[Records excerpted from a collection]
==================================================

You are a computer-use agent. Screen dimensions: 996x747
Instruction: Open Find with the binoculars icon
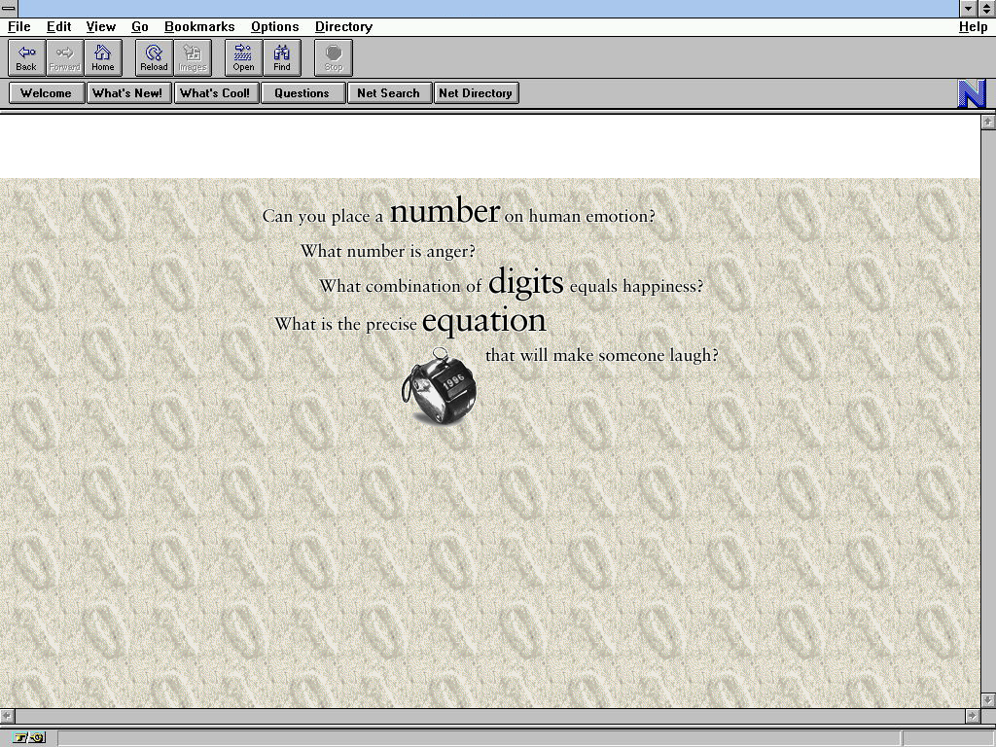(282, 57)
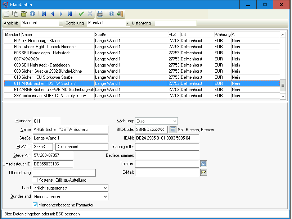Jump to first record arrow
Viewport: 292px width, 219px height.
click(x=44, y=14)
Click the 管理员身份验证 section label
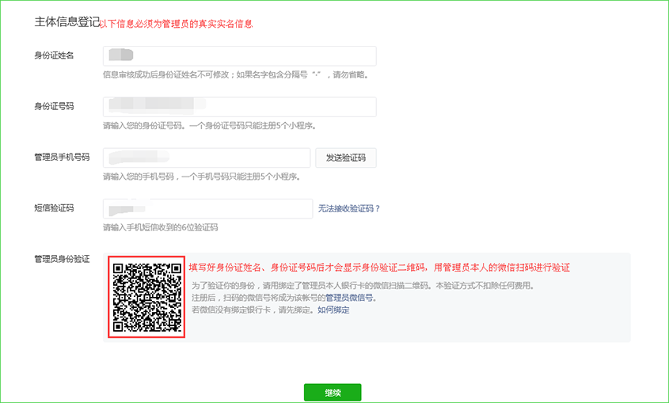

==================================================

Exact text is required for the lines from the one with "Instruction: Open Find" through the last line of the entries, both included. Omit pictures.

Instruction: Open Find with the binoculars icon
(282, 57)
Jump to first record arrow
Viewport: 292px width, 219px height.
click(x=44, y=14)
Click the 管理员身份验证 section label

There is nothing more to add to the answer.